つまり、元の動物固有の持ち物であるTCRを発現している分化したT細胞は、次の別の動物の中では増殖しないと考えられます。
分化済(痕跡のある)T細胞はすでに用済の細胞であり、細胞死に向かうタイプの細胞だからです

キメラマウスは、分化したT細胞からできたのではなくとも、脾細胞由来の酸浴後細胞が初期化したことを証明したことを、査読者とネーチャー編集部は認めたのです。

本筋

学説が誤りであることは丹羽説さんの「理解」を読めば明らかである。 

論文では生後一週間のマウスの脾臓から、まず「CD45」というたんぱく質を指標にリンパ球を集める。そのうち十〜二十%がT細胞で、T細胞の中でも遺伝子に痕跡を持つのは十〜二十%。つまり集めたリンパ球のうち、TCR再構成を持つ細胞は一〜四%しかない。
(中略)
注意してほしいのは、STAP細胞の塊は、さまざまな種類の細胞の集団からできており、各種の細胞が混在した性質を残しているということだ。この中には遺伝子に痕跡を持つT細胞がいてもほんの一部に過ぎない。
さらに、STAP細胞の塊を十〜二十個の細胞の小さな塊に切り分けて受精卵に注入し、キメラマウスを作る。ES細胞での実験の経験から考えると、十〜二十個のSTAP細胞のうち、キメラマウスの体になっていく細胞はおそらく数個程度だ。その数個の中で、遺伝子に痕跡を持つT細胞があるかどうかはかなり確率論的な問題になることは我々も理解していた。

捏造の科学者 STAP細胞事件』p159

「キメラマウスの体になっていく」数個程度の細胞の中に「遺伝子に痕跡を持つT細胞がある」確率はかなり低いというのが丹羽さんの理解である。これは逆に言えばTCR再構成を持つT細胞から作られたSTAP細胞が運よく「キメラマウスの体になっていく」ならば、キメラにTCR再構成が見られるということである。

そもそも学説が主張するようにT細胞由来のSTAP細胞が「キメラマウスの体になっていく」ことがないなら、そのSTAP細胞でキメラを作る実験自体が無意味になるのであるから、その実験を行い論文に記載したSTAP論文の著者全員が学説を否定していることは自明である。

なお丹羽さんと笹井さんの間にはTCR再構成に関するデータの取り扱いについて意見の相違があったようである。

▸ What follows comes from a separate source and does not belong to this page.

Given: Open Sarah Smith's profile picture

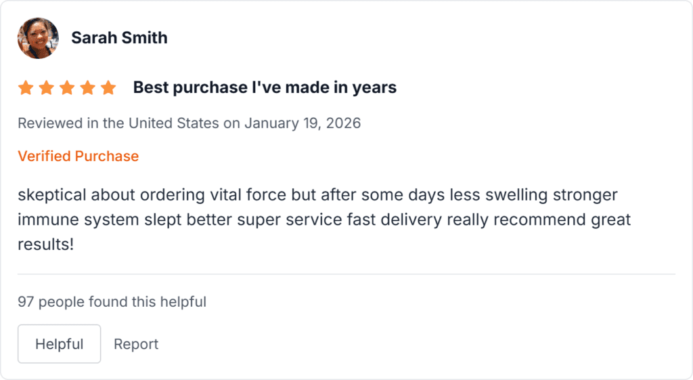Looking at the screenshot, I should click(38, 38).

丹羽氏は 2013 年 1 月に論文作成に加わった際に、小保方氏が継代培養を繰り返していた 8 系統の STAP 幹細胞の TCR 遺伝子の再構成は確認されなかったと聞いたと説明し ている。さらに、丹羽氏は笹井氏に対して、TCR 遺伝子再構成に関するデータを論文に 含めることについては慎重にすべきとの意見を伝えた。

運まかせのキメラ実験は失敗し、のみならずSTAP幹細胞にもTCR再構成が見られないとなれば、「Nスペ」の言う通り、笹井さんはここで立ち止まるべきだった。しかしそうすると「STAP現象は揺るぎないもの」にならないと考えた笹井さんは丹羽さんの意見を聞き入れなかった。

ちなみにSTAP幹細胞にTCR再構成が見られないことに関しての笹井さんの解釈は以下の通り。

小保方氏の追試が不成功であった点に関して、笹井氏らは STAP幹細胞がヘテロな集団であり、長期的な継代培養により再構成が起っていた細胞が消失したという解釈を採った。